* Prompt: Return the lines exactly as they appear, starting with the line containing "Uncheck Downloaded Program Files" and continuing through the end of the lines. Leave the pictures out of your answer.

::: Source material

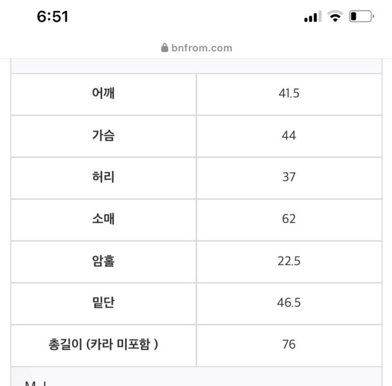Select the 어깨 measurement label cell
The height and width of the screenshot is (386, 392).
coord(103,93)
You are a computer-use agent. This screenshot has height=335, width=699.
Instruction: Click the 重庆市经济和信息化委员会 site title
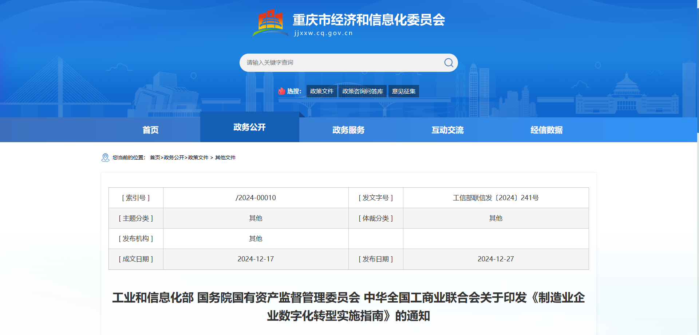[368, 20]
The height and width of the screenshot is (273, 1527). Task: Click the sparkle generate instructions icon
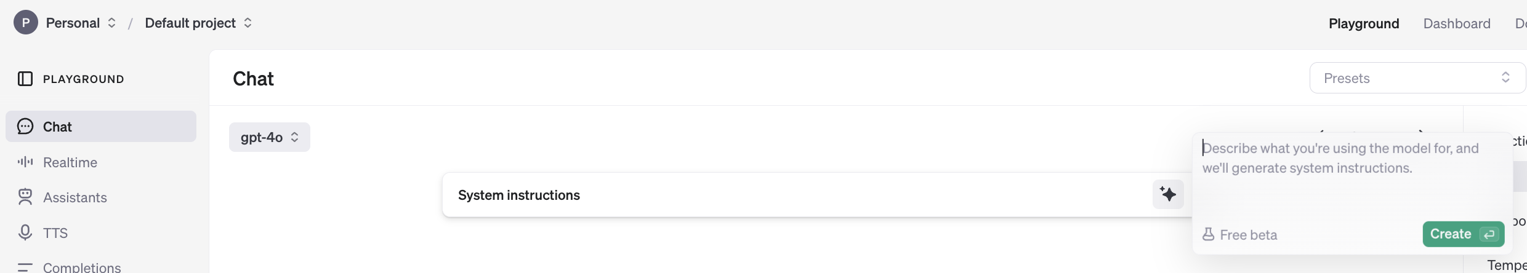click(1168, 194)
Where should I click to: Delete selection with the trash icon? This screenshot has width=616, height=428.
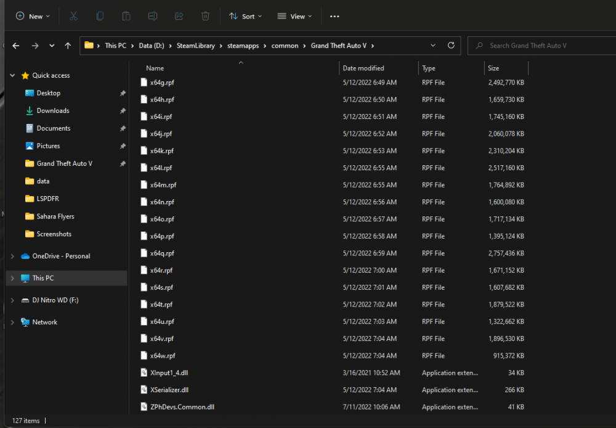(205, 16)
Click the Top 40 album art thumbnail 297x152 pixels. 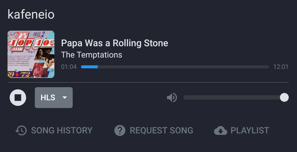click(31, 54)
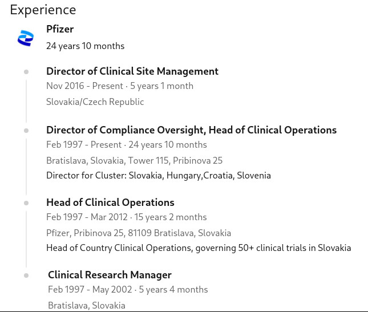Image resolution: width=368 pixels, height=312 pixels.
Task: Click the Director for Cluster description text
Action: [158, 176]
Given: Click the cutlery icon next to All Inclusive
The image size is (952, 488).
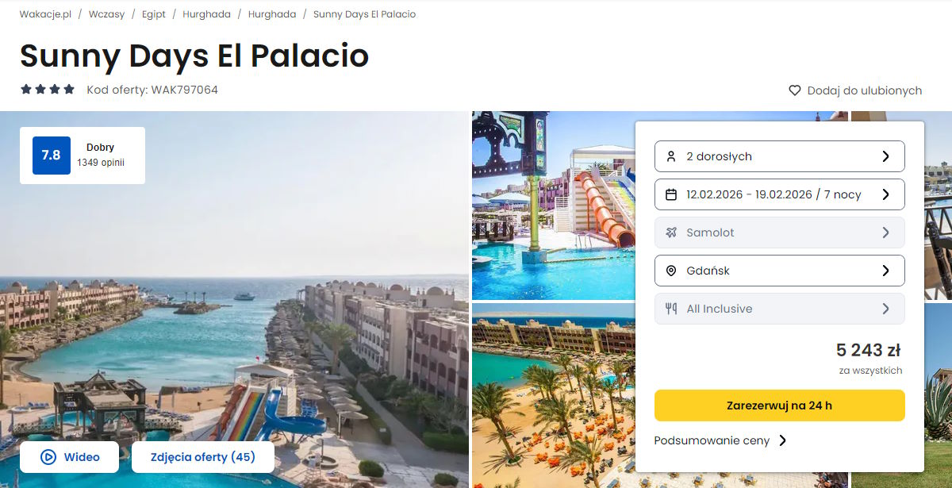Looking at the screenshot, I should pyautogui.click(x=671, y=309).
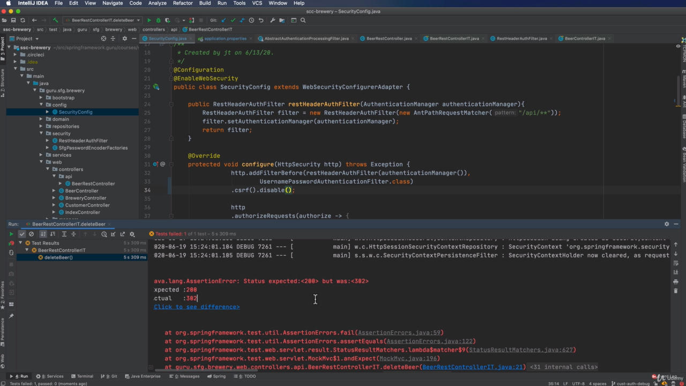Toggle alphabetical sort of test results
Viewport: 686px width, 386px height.
click(x=43, y=234)
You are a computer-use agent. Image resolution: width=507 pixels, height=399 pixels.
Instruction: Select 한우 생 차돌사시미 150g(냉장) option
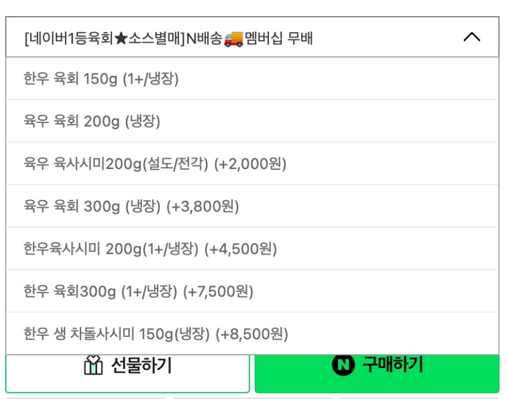pyautogui.click(x=117, y=334)

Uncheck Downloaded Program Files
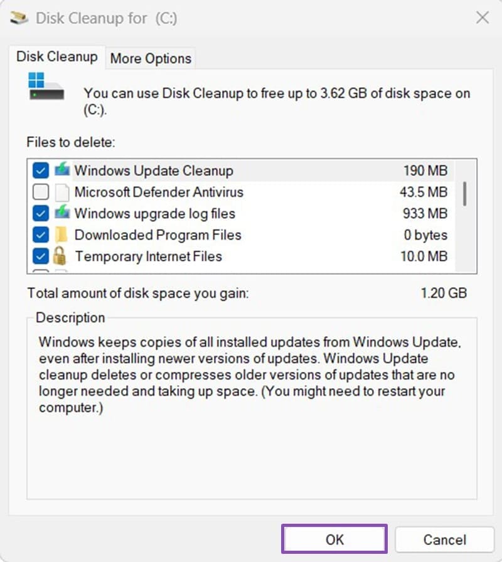tap(41, 235)
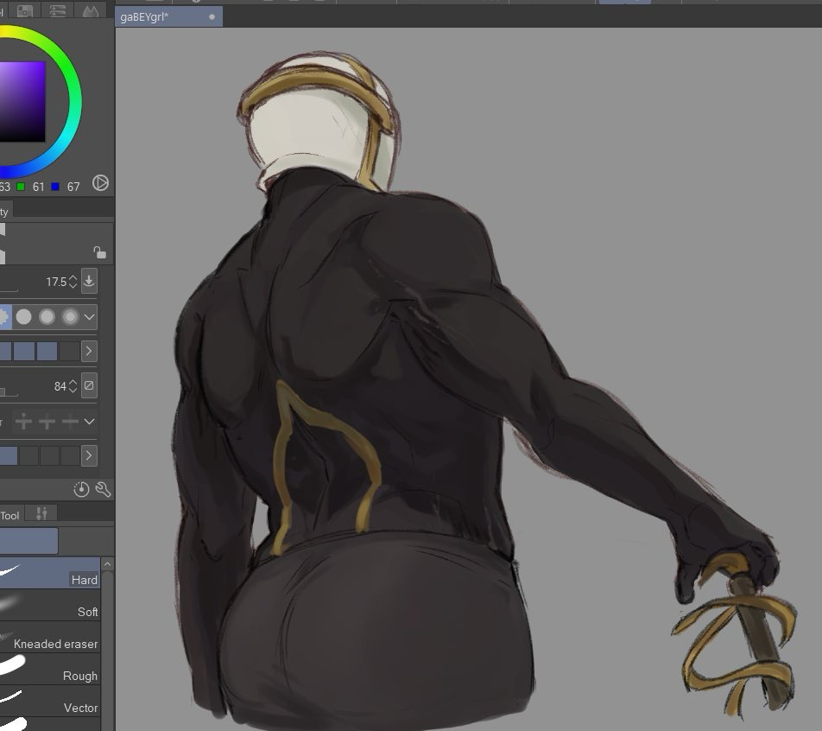Image resolution: width=822 pixels, height=731 pixels.
Task: Click the opacity dynamics icon beside 84
Action: pos(89,385)
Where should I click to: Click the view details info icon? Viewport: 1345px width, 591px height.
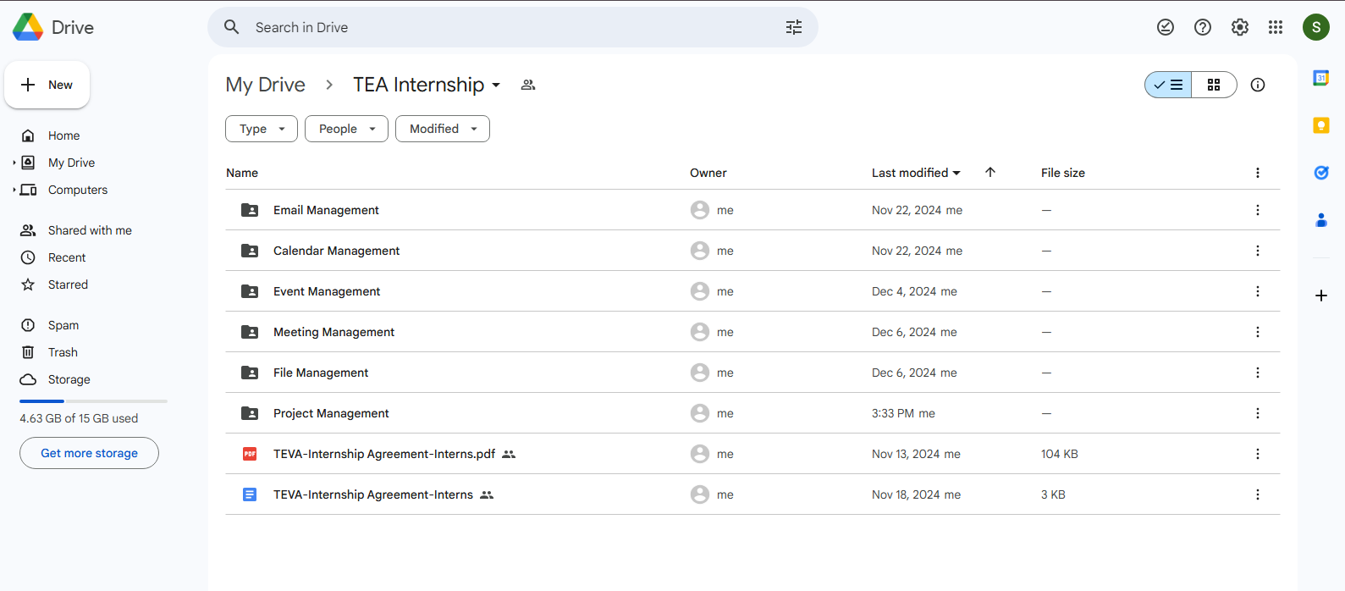click(1258, 85)
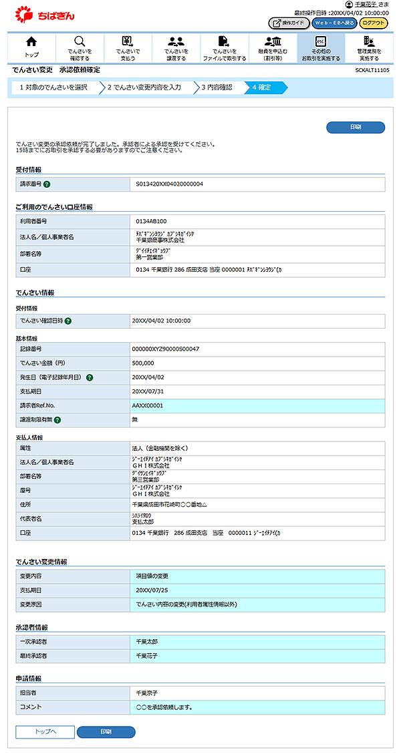This screenshot has width=401, height=756.
Task: Click help icon next to 譲渡制限有無
Action: pos(57,419)
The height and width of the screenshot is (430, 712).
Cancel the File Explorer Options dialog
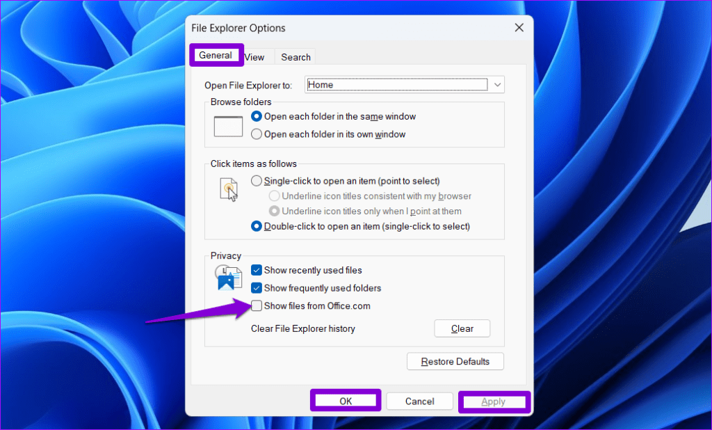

::::::

* Written answer:
Uncheck Downloaded Program Files
tap(41, 235)
Image resolution: width=822 pixels, height=731 pixels.
Task: Click the opacity dynamics icon beside 84
Action: pos(89,385)
Where should I click to: Click the view details info icon? Viewport: 1345px width, 591px height.
click(1258, 85)
This screenshot has width=401, height=756.
Task: Click help icon next to 譲渡制限有無
Action: pos(57,419)
The height and width of the screenshot is (430, 712).
Cancel the File Explorer Options dialog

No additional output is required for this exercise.